ABOUT THIS TASK: In the records below, the line that contains "Where should I" marks the start. Copy it and each line after it through the end, exactly, without pictures.
Top of DATA EXCERPTS
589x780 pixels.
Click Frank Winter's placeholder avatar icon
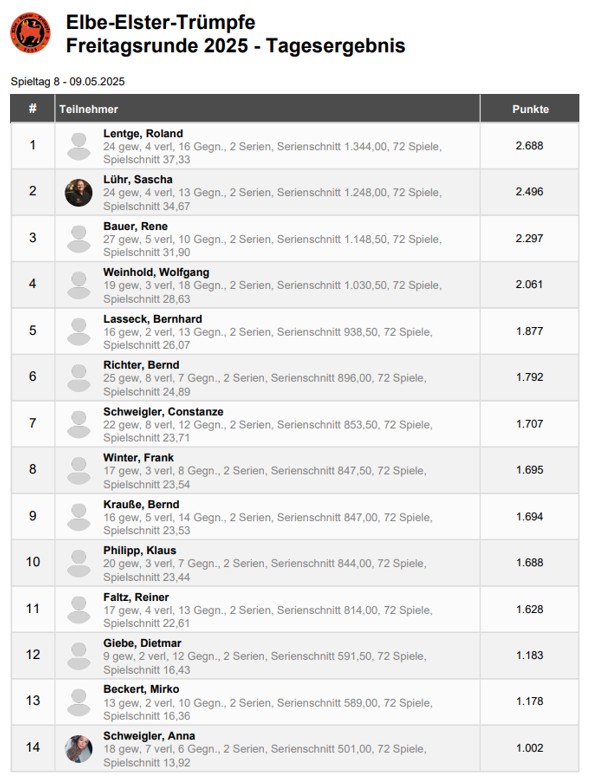tap(79, 471)
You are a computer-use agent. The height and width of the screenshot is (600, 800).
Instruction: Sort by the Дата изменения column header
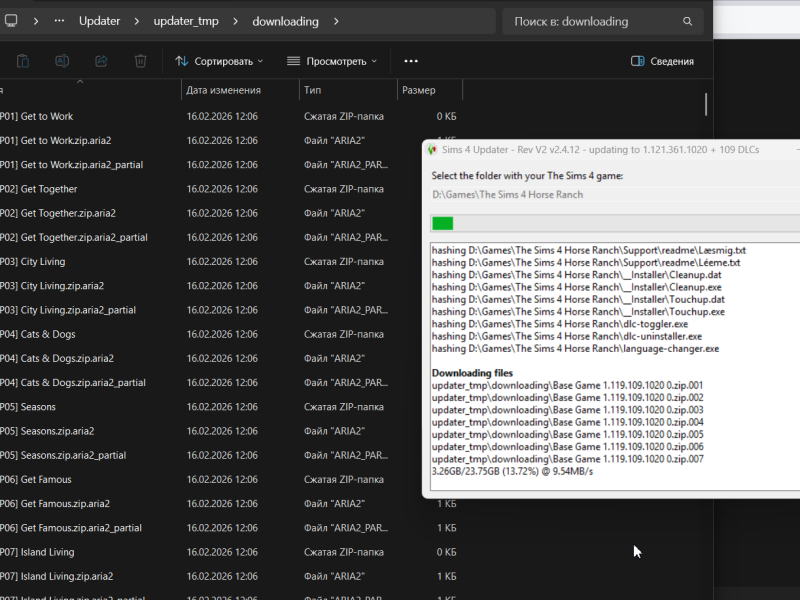click(x=223, y=90)
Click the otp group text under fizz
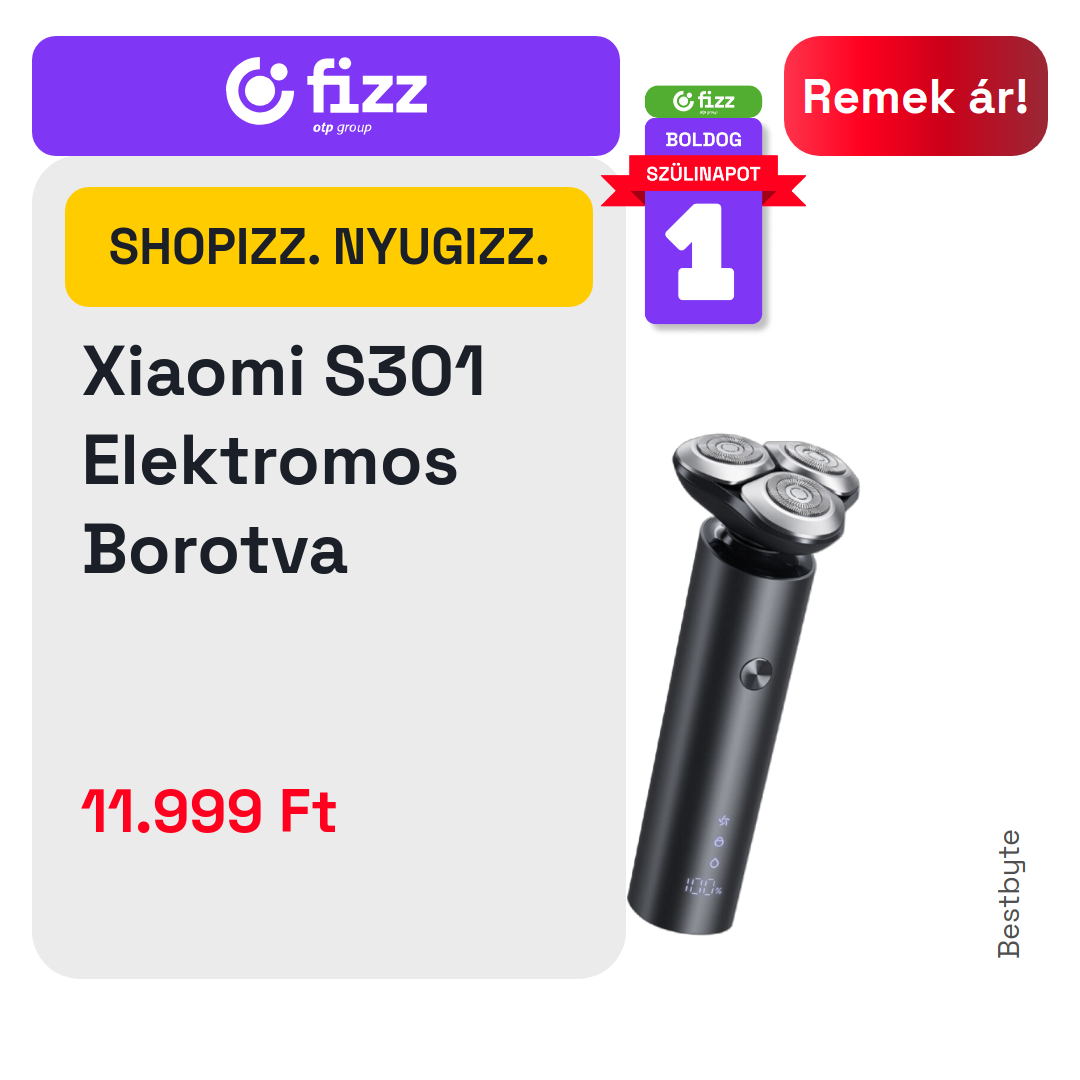 pos(342,128)
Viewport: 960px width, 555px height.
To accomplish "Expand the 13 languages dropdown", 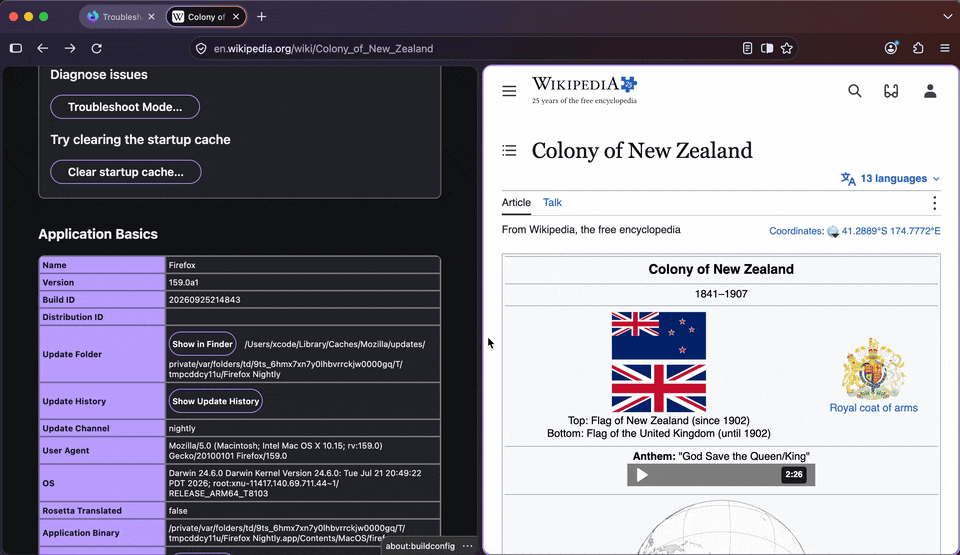I will (x=890, y=178).
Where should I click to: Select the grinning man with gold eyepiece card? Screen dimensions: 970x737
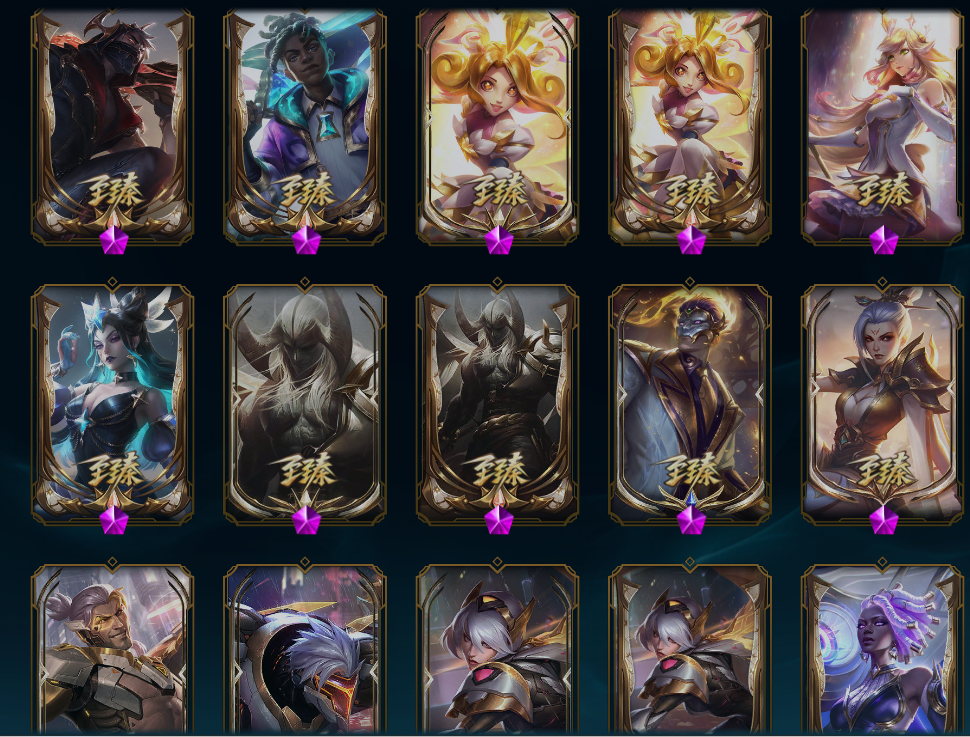click(113, 649)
Bottom of DATA EXCERPTS
REPLY TO THE EXERCISE:
Where should I click to: Select the grinning man with gold eyepiece card? Screen dimensions: 970x737
click(113, 649)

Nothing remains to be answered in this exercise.